------ Provided data ------

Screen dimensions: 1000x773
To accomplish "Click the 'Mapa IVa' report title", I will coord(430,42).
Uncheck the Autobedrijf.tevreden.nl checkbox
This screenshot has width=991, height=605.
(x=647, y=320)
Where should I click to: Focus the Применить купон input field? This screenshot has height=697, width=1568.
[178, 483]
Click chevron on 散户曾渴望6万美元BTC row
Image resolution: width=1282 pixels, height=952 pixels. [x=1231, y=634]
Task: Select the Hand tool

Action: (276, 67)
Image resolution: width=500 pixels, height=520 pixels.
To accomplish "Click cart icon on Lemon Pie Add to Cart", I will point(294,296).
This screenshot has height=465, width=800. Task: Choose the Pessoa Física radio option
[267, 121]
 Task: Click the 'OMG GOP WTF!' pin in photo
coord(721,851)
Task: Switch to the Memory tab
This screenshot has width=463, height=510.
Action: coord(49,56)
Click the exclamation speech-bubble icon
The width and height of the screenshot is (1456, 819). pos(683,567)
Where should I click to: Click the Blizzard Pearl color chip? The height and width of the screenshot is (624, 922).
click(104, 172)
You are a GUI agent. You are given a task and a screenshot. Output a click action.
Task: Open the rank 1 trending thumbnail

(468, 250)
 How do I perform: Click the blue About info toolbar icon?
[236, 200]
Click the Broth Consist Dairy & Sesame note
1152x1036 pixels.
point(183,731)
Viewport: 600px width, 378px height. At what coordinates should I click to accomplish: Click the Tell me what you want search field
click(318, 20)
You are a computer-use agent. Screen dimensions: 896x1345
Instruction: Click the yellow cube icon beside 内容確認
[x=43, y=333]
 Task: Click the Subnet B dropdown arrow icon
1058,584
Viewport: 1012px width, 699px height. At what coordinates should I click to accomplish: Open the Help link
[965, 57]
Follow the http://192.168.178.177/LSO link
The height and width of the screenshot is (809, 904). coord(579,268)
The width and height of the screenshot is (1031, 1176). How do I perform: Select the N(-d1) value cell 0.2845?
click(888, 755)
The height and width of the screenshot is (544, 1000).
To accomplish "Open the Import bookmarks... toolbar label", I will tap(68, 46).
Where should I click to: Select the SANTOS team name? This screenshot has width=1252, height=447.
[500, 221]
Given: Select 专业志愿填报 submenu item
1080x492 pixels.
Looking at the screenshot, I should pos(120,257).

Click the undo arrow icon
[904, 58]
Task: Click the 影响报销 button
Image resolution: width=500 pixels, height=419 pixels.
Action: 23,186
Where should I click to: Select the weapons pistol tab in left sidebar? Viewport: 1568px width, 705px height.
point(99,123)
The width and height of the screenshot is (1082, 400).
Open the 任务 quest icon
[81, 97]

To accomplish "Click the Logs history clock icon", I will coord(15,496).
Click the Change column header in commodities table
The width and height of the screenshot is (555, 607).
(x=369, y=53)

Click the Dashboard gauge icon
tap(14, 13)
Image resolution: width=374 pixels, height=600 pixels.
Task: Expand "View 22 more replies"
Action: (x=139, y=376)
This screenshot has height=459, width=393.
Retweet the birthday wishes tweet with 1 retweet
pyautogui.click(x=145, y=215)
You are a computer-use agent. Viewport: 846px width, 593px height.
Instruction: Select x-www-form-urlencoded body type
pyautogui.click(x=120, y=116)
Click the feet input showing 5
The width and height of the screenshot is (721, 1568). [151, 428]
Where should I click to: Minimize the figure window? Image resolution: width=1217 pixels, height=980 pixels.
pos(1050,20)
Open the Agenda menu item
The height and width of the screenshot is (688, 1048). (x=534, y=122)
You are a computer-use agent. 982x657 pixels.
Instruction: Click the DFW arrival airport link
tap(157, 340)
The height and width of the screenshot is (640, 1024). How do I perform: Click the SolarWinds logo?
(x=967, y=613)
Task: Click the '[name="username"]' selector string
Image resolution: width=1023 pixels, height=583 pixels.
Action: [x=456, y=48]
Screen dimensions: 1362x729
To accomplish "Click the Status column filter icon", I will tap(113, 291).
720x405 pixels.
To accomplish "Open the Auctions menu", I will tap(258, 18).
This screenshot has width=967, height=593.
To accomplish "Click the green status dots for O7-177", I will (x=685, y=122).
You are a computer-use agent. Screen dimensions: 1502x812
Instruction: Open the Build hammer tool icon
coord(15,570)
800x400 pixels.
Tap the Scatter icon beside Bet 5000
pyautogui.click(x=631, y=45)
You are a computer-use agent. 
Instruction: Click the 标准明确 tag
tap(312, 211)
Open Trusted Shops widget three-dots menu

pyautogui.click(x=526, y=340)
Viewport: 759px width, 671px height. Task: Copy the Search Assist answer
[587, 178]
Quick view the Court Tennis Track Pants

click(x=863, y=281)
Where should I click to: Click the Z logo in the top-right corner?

------

Going through the listing above, please work out how many lines contain the word "column", and give the number alone.

• [Written answer]: 2